図1pob1-664(JX584)細胞の制限温度下での細胞形態の変化

図2　GFP-Pob1p発現株を用いたPob1p細胞内局在の経時的変化

　学位申請者戸谷美夏は、分裂酵母の細胞形態に関わる二種の新規遺伝子を解析し、得られた結果を二章に分けた学位申請論文一篇にまとめている。細胞の形態はその機能と強く相関し、分化の過程で整合的に制御され、増殖期においては細胞周期依存的に制御されている。本研究は、細胞形態を研究するための優れたモデル系である分裂酵母を用いて、細胞形態維持に関わる分子機構の理解の深化を目指したものである。

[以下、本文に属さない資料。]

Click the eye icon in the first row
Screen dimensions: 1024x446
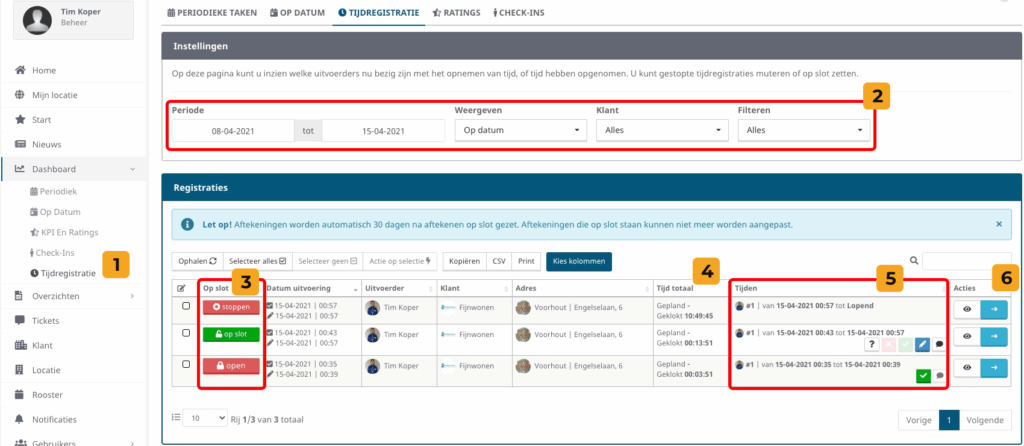tap(966, 310)
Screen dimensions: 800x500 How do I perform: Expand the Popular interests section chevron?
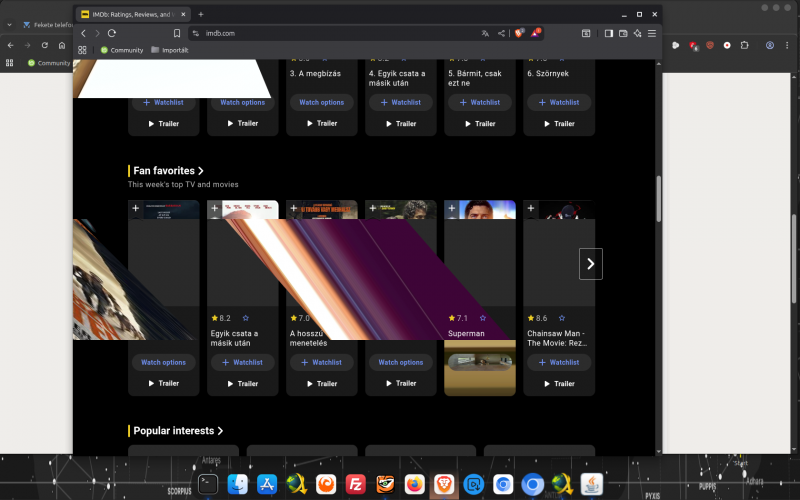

　結果の第一章で学位申請者は、細胞極性の制御に関わると考えられているCdc42p情報伝達系の新たな因子の同定を試みた結果、過剰発現により細胞を球形化し、倍数化させることによって胞子形成を導くpob1遺伝子を単離した。Pob1pは、出芽酵母で出芽時の細胞極性維持に関与するBOIと高い相同性を示すタンパク質であった。pob1遺伝子破壊の結果、pob1は生育に必須な遺伝子であった。学位申請者はさらに温度感受性株(pob1-664株)を単離してpob1の機能解析を進めた。pob1-664株が出芽酵母BOI2で相補されたことから、Pob1pは機能的にもBOIタンパク質と相同であることが示唆された。pob1-664株を制限温度に移すと、分裂を停止し、大部分の細胞が1核で隔壁をもたない状態になった。FACS解析から、これらの細胞はG2期で増殖を停止していたが、G2期停止の典型的な表現型である細胞の伸長は認められず、細胞伸長の停止がpob1変異の1つの表現型として示唆された。pob1-664株では制限温度下でただちに細胞の伸長が停止してM期に進入できないという可能性が考えられたため、pob1-664株をヒドロキシウレア(HU)存在下で細胞長を十分に伸長させてから制限温度にシフトアップした。この場合、HUを除去すると、制限温度でも核分裂が進行し隔壁が形成されたが、隔壁形成後の細胞の分離できないという新たな欠損が表れた。これらの結果から、Pob1pは、核分裂や細胞質分裂自体には必要ではないが、細胞の伸長と細胞質分裂後の細胞の分離に必要であると結論した。電子顕微鏡観察では、pob1-664株が制限温度下で形成した細胞隔壁は、一次壁、二次壁ともに肥厚した異常なものであった。Pob1pは、細胞周期の進行に伴って伸長端から隔壁形成部位へと局在を変化させ、F-アクチンとよく似た局在を示した。しかし、それらの局在は細部で異なり、F-アクチンは間期には成長端付近にパッチ状に、細胞質分裂時に細胞の中央に収縮するリングとして存在するのに対し、Pob1pは、細胞伸長端や隔壁形成部位に面状に観察された。これらの結果から、Pob1pは、新生された細胞膜に局在し、F-アクチンパッチとともに分泌の後期過程に関わることによって、細胞壁の構築に関与していることが示唆された。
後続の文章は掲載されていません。